TRECHO DO TEXTO

Self

Outras Ondas* – Os sete corpos e psique

Foto: Zuleika de Souza/CB/DApress

A crença da divisão do homem em corpos sutis é tão antiga quanto a cultura: a partir do momento em que desenvolve uma crença espiritual, o indivíduo pressupõe a existência de corpos que transcendam o físico, palpável e finito. Entre as mais difundidas, está presente a teoria dos sete corpos, ou divisão setenária do homem. Ela é compartilhada por diferentes escolas oculistas e espiritualistas, como a Teosofia. A ideia de escrever sobre o tema partiu de uma conversa com a psicoterapeuta junguiana Carmelita Guimarães, amiga e inspiradora.

Na divisão setenária, a constituição do homem integral está dividida entre corpos inferiores e superiores. Os inferiores se dividem em:

1. Físico: exclusivamente material, é a sede das percepções sensoriais e veículo para a vida na Terra. É o mais denso de todos e também o menos evoluído. Nutre-se com as percepções vindas dos cincos sentidos, é primário e instintivo.

2. Etérico ou duplo: engloba a energia vital, o “sopro da vida” judaico-cristão ou chi dos chineses. Tem relação direta com o funcionamento e a manutenção do corpo físico.

3. Astral ou emocional: corresponde aos afetos, construtivos ou destrutivos, capazes de mobilizar e impulsionar as atitudes do homem. Potencializa as vivências, pois lhes dá valor (bom, ruim, feio, bonito, agradável, desagradável etc.). Tem uma relação forte com os desejos e a gratificação.

Registros de localização de palavras e elementos
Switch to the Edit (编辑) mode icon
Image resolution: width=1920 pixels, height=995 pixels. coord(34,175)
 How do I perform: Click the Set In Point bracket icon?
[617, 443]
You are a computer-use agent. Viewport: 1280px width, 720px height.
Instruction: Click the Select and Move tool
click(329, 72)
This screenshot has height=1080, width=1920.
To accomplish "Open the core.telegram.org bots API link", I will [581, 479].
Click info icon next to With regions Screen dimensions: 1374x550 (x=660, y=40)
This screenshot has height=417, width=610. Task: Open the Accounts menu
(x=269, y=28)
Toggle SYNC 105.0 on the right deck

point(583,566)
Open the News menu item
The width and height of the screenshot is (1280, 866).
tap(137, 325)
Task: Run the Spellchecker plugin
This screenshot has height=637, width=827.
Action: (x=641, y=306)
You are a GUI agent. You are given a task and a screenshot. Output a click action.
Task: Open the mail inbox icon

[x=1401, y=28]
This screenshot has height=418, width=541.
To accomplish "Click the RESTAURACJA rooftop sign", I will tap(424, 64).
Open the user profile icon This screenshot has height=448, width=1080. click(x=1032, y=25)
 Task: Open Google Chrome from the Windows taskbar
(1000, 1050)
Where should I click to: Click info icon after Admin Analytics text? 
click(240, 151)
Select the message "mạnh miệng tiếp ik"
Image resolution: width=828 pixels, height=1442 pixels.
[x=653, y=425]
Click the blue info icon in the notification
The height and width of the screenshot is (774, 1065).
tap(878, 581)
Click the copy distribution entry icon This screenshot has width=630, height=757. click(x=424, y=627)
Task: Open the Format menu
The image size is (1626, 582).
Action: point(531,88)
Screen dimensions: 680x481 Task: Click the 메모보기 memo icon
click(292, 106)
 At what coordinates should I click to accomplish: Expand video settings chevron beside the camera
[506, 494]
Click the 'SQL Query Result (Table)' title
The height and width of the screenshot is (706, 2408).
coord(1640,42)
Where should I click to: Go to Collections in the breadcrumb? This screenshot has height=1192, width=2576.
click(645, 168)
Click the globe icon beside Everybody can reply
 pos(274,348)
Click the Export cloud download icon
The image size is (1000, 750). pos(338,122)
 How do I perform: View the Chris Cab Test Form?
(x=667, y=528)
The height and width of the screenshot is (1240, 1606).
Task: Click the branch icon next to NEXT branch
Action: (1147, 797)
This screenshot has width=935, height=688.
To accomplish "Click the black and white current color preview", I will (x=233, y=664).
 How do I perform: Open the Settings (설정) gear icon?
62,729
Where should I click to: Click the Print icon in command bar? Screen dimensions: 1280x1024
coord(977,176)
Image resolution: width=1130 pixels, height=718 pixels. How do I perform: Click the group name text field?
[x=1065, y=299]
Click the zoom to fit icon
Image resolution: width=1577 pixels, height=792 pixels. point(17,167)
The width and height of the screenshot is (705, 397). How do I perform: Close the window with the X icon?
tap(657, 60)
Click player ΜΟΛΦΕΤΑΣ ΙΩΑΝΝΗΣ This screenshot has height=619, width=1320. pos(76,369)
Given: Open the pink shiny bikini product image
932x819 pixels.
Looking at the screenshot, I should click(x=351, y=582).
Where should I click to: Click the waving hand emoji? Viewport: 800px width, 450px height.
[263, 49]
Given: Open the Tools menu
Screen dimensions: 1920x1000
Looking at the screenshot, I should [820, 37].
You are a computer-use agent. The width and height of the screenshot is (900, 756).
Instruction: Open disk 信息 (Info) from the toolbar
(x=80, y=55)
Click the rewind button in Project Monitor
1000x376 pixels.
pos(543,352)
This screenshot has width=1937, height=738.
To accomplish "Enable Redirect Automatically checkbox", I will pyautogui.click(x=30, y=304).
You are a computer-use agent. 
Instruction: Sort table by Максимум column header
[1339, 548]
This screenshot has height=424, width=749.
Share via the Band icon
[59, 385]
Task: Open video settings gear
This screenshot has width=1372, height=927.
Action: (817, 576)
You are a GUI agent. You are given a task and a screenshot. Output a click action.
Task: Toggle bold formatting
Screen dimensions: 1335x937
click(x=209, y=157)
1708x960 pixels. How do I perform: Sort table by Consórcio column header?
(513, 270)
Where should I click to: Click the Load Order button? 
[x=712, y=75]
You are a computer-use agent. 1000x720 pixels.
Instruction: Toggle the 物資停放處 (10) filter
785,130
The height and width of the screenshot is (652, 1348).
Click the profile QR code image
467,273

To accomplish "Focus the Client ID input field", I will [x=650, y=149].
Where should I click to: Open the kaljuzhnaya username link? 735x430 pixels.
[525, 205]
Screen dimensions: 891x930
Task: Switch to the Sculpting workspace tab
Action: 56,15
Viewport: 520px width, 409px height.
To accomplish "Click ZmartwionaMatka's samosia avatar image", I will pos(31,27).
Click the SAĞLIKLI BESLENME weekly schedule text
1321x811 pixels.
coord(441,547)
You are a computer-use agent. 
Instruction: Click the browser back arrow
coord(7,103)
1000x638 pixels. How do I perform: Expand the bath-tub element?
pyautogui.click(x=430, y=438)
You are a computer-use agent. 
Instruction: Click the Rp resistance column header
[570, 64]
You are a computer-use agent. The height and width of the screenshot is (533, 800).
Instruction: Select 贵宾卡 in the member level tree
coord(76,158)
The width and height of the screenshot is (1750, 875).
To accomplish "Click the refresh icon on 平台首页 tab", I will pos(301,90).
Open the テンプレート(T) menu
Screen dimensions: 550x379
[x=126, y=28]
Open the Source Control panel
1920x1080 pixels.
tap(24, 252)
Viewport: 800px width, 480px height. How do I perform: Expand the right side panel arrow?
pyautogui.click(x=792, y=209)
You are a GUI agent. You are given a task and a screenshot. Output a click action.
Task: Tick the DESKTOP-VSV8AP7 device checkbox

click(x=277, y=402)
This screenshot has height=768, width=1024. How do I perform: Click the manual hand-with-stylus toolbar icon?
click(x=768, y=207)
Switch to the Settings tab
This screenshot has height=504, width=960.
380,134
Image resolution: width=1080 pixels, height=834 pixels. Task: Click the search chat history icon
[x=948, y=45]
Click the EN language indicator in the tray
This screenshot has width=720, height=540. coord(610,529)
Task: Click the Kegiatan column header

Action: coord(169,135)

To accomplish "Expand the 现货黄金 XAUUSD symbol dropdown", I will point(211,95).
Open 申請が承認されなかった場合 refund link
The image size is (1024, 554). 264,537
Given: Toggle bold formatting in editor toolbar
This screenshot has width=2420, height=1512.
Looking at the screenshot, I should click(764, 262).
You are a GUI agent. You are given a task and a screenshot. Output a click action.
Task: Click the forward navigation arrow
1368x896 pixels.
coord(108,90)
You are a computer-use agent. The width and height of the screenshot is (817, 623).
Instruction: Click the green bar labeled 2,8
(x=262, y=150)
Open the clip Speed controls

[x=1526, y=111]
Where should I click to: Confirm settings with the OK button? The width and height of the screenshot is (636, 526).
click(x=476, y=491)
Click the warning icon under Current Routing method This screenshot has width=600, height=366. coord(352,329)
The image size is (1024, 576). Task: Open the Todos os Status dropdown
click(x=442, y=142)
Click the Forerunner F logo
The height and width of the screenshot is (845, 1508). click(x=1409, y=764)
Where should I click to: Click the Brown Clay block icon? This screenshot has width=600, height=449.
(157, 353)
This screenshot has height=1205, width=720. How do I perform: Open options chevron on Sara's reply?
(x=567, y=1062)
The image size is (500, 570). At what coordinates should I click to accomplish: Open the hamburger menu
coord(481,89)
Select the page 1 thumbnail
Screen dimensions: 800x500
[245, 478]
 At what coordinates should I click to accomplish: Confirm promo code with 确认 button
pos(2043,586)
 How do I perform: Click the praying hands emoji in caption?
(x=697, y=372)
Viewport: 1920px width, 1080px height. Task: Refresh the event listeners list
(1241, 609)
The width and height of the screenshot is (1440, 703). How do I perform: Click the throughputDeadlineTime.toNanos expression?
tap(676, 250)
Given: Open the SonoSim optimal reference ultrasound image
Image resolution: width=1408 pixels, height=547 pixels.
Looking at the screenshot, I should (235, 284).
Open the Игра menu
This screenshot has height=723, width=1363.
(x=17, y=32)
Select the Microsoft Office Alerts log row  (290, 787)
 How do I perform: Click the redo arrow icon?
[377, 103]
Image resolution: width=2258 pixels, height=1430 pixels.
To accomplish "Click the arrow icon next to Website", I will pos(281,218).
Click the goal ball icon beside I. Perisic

REQUISITO
Transcreva na íntegra o texto sobre os sete corpos e a psique, sem alterar nada.

A RESPOSTA
Self

Outras Ondas* – Os sete corpos e psique

Foto: Zuleika de Souza/CB/DApress

A crença da divisão do homem em corpos sutis é tão antiga quanto a cultura: a partir do momento em que desenvolve uma crença espiritual, o indivíduo pressupõe a existência de corpos que transcendam o físico, palpável e finito. Entre as mais difundidas, está presente a teoria dos sete corpos, ou divisão setenária do homem. Ela é compartilhada por diferentes escolas oculistas e espiritualistas, como a Teosofia. A ideia de escrever sobre o tema partiu de uma conversa com a psicoterapeuta junguiana Carmelita Guimarães, amiga e inspiradora.

Na divisão setenária, a constituição do homem integral está dividida entre corpos inferiores e superiores. Os inferiores se dividem em:

1. Físico: exclusivamente material, é a sede das percepções sensoriais e veículo para a vida na Terra. É o mais denso de todos e também o menos evoluído. Nutre-se com as percepções vindas dos cincos sentidos, é primário e instintivo.

2. Etérico ou duplo: engloba a energia vital, o “sopro da vida” judaico-cristão ou chi dos chineses. Tem relação direta com o funcionamento e a manutenção do corpo físico.

3. Astral ou emocional: corresponde aos afetos, construtivos ou destrutivos, capazes de mobilizar e impulsionar as atitudes do homem. Potencializa as vivências, pois lhes dá valor (bom, ruim, feio, bonito, agradável, desagradável etc.). Tem uma relação forte com os desejos e a gratificação.